Mutual Visibility in Graphs

TL;DR

This paper introduces the mutual-visibility number in graphs, explores its properties, computational complexity, and behavior on various graph classes, establishing foundational results for this new graph invariant.

Contribution

It defines the mutual-visibility number, proves NP-completeness of the related decision problem, and analyzes this invariant on specific graph classes.

Findings

Mutual-visibility problem is NP-complete.

Checking mutual-visibility sets can be done in polynomial time.

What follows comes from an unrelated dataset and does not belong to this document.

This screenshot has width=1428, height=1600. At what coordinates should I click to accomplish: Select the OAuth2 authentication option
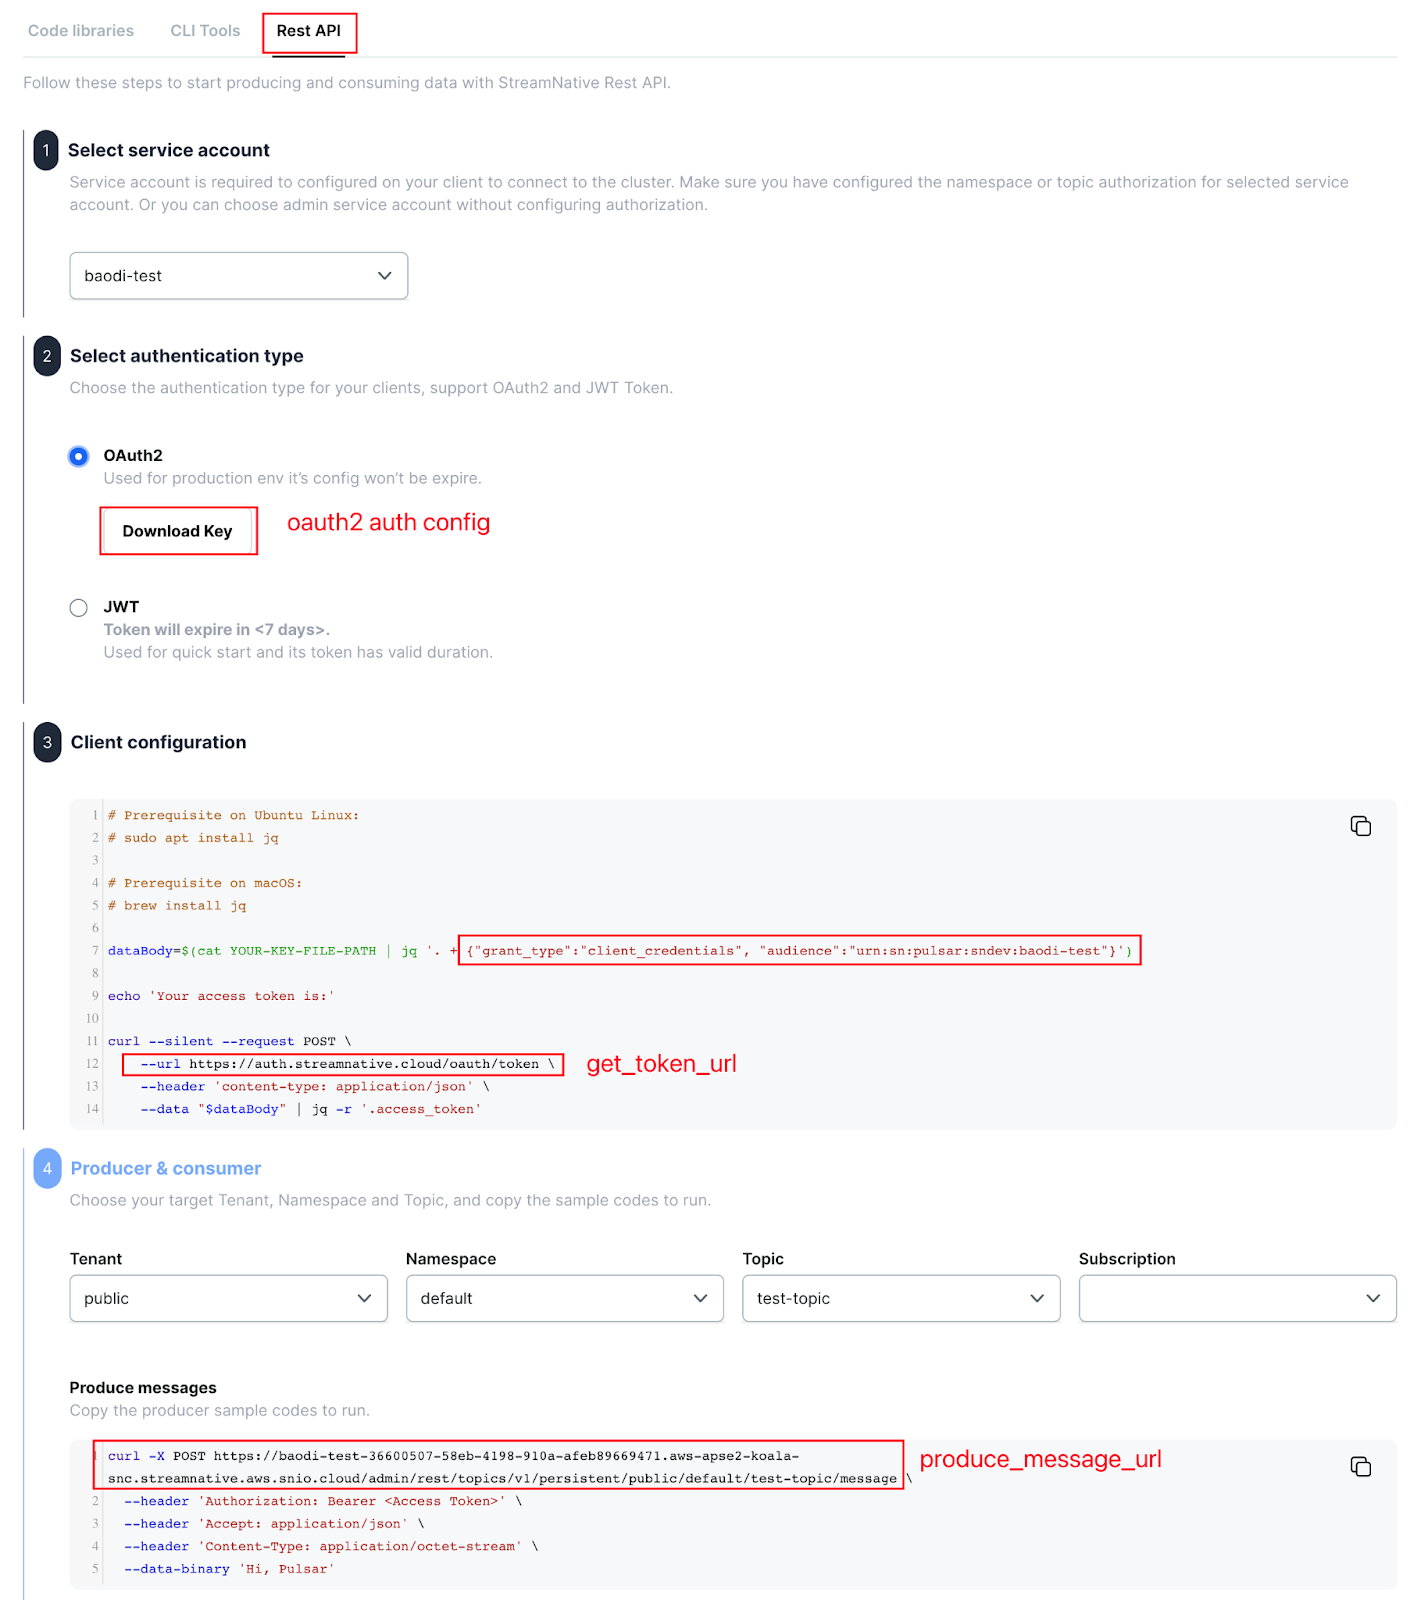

Mutual-visibility numbers are characterized for certain graph classes.

Abstract

Let $G=(V,E)$ be a graph and $P\subseteq V$ a set of points. Two points are mutually visible if there is a shortest path between them without further points. $P$ is a mutual-visibility set if its points are pairwise mutually visible. The mutual-visibility number of $G$ is the size of any largest mutual-visibility set. In this paper we start the study about this new invariant and the mutual-visibility sets in undirected graphs. We introduce the mutual-visibility problem which asks to find a mutual-visibility set with a size larger than a given number. We show that this problem is NP-complete, whereas, to check whether a given set of points is a mutual-visibility set is solvable in polynomial time. Then we study mutual-visibility sets and mutual-visibility numbers on special classes of graphs, such as block graphs, trees, grids, tori, complete bipartite graphs, cographs. We also provide some relations of the mutual-visibility number of a graph with other invariants.